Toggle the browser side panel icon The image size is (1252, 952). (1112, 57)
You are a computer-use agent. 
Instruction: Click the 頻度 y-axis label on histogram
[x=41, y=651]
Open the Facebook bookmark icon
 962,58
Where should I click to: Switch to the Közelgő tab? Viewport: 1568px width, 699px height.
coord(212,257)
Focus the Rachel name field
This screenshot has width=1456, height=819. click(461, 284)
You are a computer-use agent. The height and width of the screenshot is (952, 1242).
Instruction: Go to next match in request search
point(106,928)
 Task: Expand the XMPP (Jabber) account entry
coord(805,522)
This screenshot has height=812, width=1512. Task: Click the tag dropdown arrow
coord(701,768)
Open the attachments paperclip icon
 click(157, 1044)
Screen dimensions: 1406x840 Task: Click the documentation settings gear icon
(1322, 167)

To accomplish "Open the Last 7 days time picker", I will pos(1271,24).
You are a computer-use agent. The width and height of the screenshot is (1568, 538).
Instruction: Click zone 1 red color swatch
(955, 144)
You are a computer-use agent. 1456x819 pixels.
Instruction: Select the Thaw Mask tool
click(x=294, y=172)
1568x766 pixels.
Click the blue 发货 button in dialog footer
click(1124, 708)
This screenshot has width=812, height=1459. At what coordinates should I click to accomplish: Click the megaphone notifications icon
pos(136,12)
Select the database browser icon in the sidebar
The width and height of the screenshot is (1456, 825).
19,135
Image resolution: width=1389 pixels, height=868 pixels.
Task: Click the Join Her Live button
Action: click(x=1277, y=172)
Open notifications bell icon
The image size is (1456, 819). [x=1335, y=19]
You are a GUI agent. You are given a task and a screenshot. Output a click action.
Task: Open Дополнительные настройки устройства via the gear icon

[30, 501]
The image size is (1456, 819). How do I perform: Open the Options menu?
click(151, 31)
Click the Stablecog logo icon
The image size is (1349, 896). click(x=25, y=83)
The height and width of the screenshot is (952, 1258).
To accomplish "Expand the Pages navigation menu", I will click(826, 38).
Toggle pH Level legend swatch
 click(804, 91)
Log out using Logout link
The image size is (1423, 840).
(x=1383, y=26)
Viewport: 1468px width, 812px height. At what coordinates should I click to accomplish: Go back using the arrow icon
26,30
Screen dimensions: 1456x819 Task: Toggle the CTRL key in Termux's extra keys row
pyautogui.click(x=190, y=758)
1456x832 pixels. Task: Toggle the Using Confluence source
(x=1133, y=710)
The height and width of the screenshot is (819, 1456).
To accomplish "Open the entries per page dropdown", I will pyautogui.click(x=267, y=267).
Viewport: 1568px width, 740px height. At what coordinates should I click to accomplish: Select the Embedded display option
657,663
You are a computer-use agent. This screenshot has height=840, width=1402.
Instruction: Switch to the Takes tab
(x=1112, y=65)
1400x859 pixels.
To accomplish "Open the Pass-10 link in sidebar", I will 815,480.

:::::

TASK DESCRIPTION » Nothing is to be left out when the listing is copied, and every line must match exactly.

YOUR RESPONSE »
Toggle the browser side panel icon The image size is (1252, 952). (1112, 57)
You are a computer-use agent. 
Instruction: Click the 頻度 y-axis label on histogram
[x=41, y=651]
Open the Facebook bookmark icon
 962,58
Where should I click to: Switch to the Közelgő tab? Viewport: 1568px width, 699px height.
coord(212,257)
Focus the Rachel name field
This screenshot has width=1456, height=819. click(461, 284)
You are a computer-use agent. The height and width of the screenshot is (952, 1242).
Instruction: Go to next match in request search
point(106,928)
 Task: Expand the XMPP (Jabber) account entry
coord(805,522)
This screenshot has height=812, width=1512. Task: Click the tag dropdown arrow
coord(701,768)
Open the attachments paperclip icon
 click(157, 1044)
Screen dimensions: 1406x840 Task: Click the documentation settings gear icon
(1322, 167)

To accomplish "Open the Last 7 days time picker", I will pos(1271,24).
You are a computer-use agent. The width and height of the screenshot is (1568, 538).
Instruction: Click zone 1 red color swatch
(955, 144)
You are a computer-use agent. 1456x819 pixels.
Instruction: Select the Thaw Mask tool
click(x=294, y=172)
1568x766 pixels.
Click the blue 发货 button in dialog footer
click(1124, 708)
This screenshot has width=812, height=1459. At what coordinates should I click to accomplish: Click the megaphone notifications icon
pos(136,12)
Select the database browser icon in the sidebar
The width and height of the screenshot is (1456, 825).
19,135
Image resolution: width=1389 pixels, height=868 pixels.
Task: Click the Join Her Live button
Action: click(x=1277, y=172)
Open notifications bell icon
The image size is (1456, 819). [x=1335, y=19]
You are a GUI agent. You are given a task and a screenshot. Output a click action.
Task: Open Дополнительные настройки устройства via the gear icon

[30, 501]
The image size is (1456, 819). How do I perform: Open the Options menu?
click(151, 31)
Click the Stablecog logo icon
The image size is (1349, 896). click(x=25, y=83)
The height and width of the screenshot is (952, 1258).
To accomplish "Expand the Pages navigation menu", I will click(826, 38).
Toggle pH Level legend swatch
 click(804, 91)
Log out using Logout link
The image size is (1423, 840).
(x=1383, y=26)
Viewport: 1468px width, 812px height. At what coordinates should I click to accomplish: Go back using the arrow icon
26,30
Screen dimensions: 1456x819 Task: Toggle the CTRL key in Termux's extra keys row
pyautogui.click(x=190, y=758)
1456x832 pixels. Task: Toggle the Using Confluence source
(x=1133, y=710)
The height and width of the screenshot is (819, 1456).
To accomplish "Open the entries per page dropdown", I will pyautogui.click(x=267, y=267).
Viewport: 1568px width, 740px height. At what coordinates should I click to accomplish: Select the Embedded display option
657,663
You are a computer-use agent. This screenshot has height=840, width=1402.
Instruction: Switch to the Takes tab
(x=1112, y=65)
1400x859 pixels.
To accomplish "Open the Pass-10 link in sidebar", I will 815,480.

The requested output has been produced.